I also keep in mind what I call “despairicides”  — the likely impossible-to-measure number of people who give up and find a way to die that looks more like an accident, such as one-car crashes, evoking a police response that encourages officers to shoot them, overdoses, not taking life-saving medication. I have no scientific basis for this and would like to research it, as I would bet this type of death is happening in record numbers as well, leaving motherless and fatherless children and other family members shattered by the grief and loss and even greater lack of support.

We need what I would call a “Renaissance of Hope” that is an organized campaign sharing ACEs science and the science of hope. This is easier said than done considering the need for funding to make the messages understandable, accessible, actionable, memorable, measurable.  It will be fun to be on the leading edge of educating the populous about the vital importance of both sides of ACEs science, adversity and hope, trauma and post-traumatic growth that instills hope.

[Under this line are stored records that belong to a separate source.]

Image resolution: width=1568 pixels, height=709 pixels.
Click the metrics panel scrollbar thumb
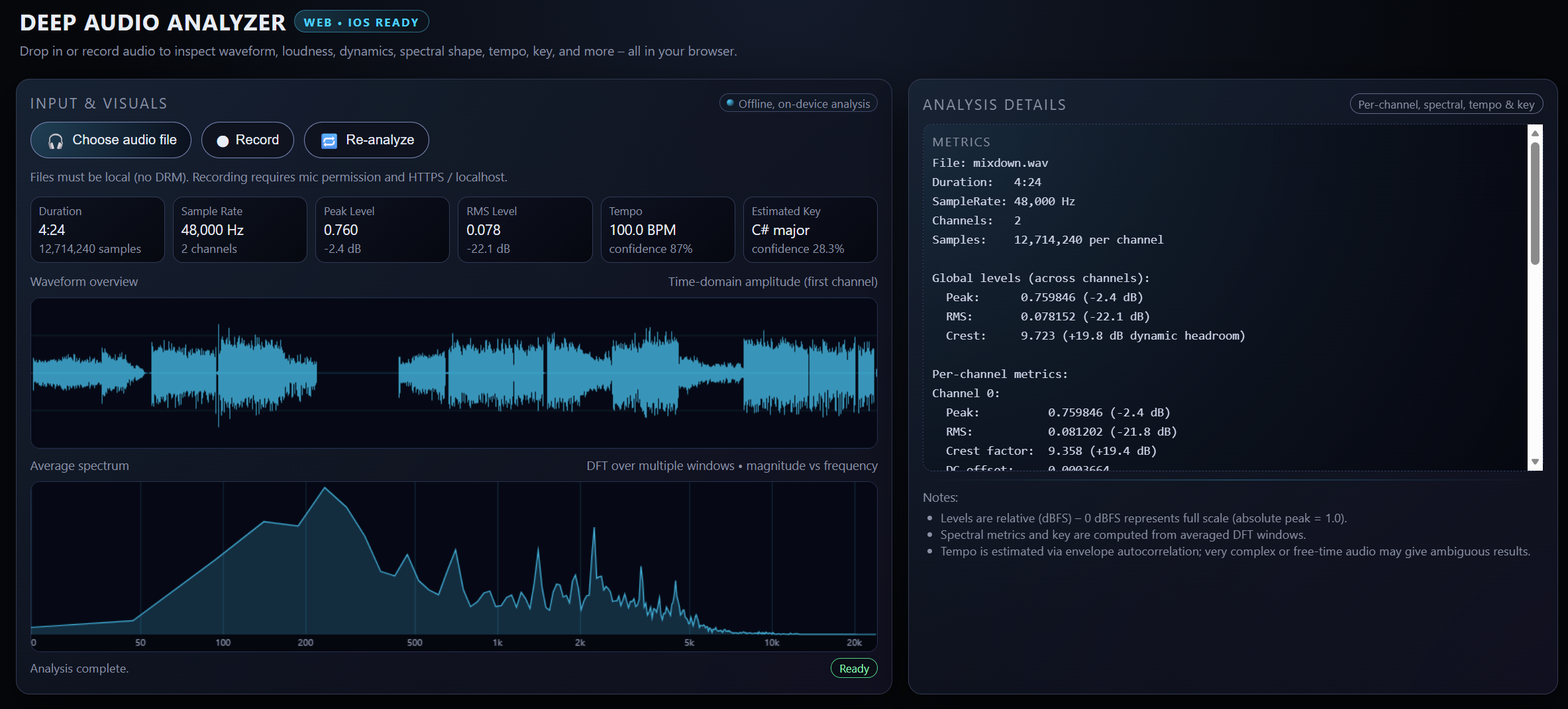(1534, 203)
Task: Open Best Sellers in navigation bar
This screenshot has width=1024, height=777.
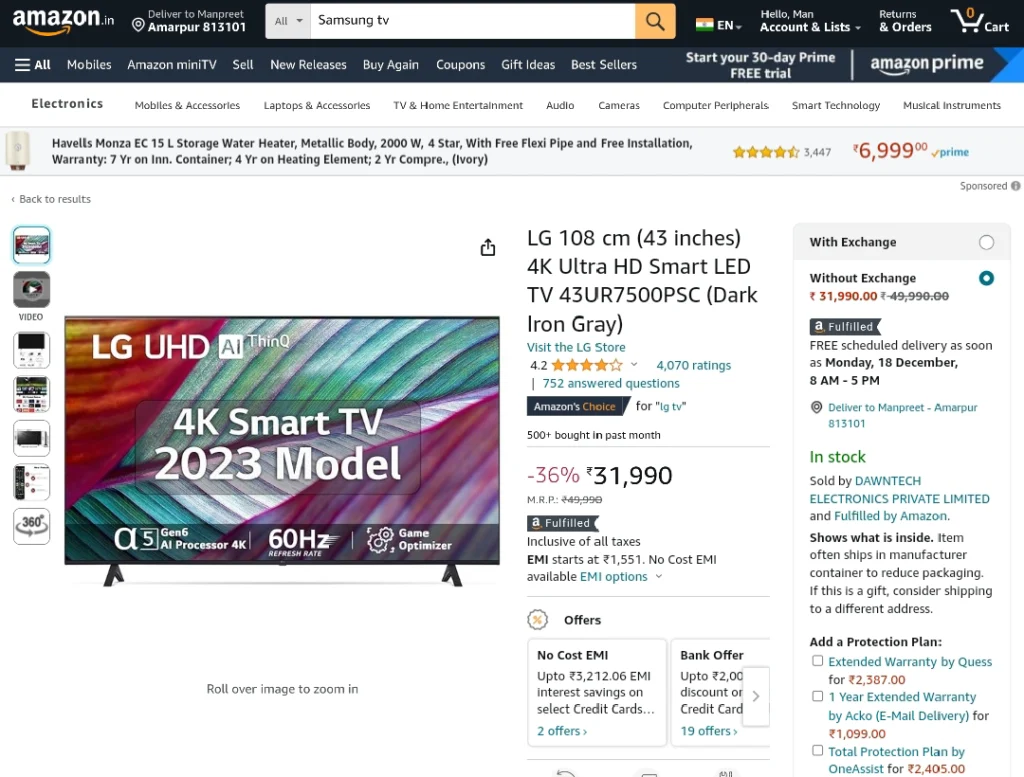Action: point(603,65)
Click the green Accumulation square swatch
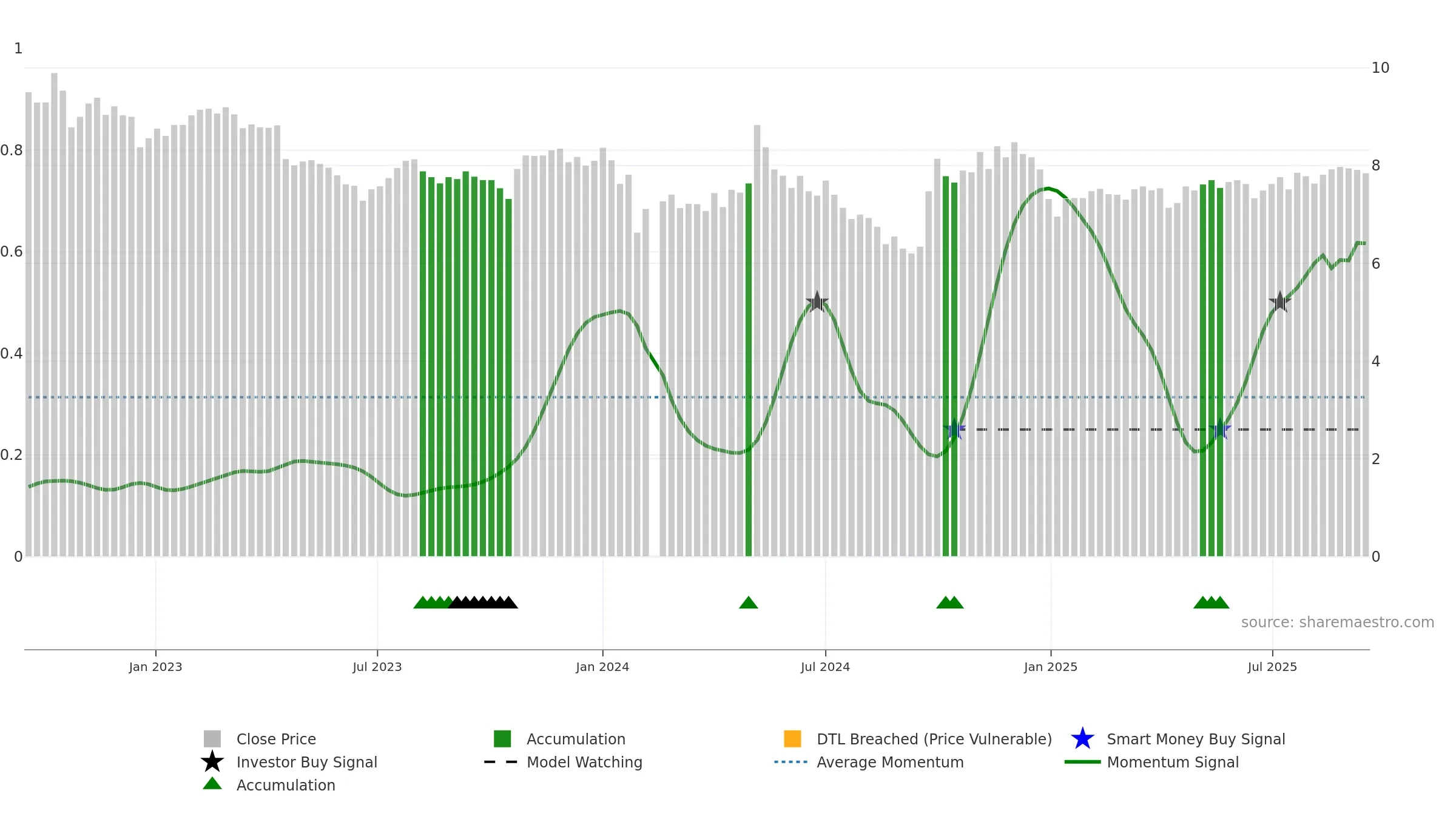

Thanks for sharing the article, and your work! I had learned of your success in Mississippi from our mutual friend Chris Freeze, and appreciate what you’re doing there and in other communities.

Carey Sipp

SE Regional Community Facilitator, ACEs Connection

For me, personally, the science of hope is what completes the trauma-informed message. We know the adverse effects of trauma and the desire to help people overcome and thrive. The science of hope is what helps ensure we are making a positive difference in people's lives. Being trauma informed is being hope centered."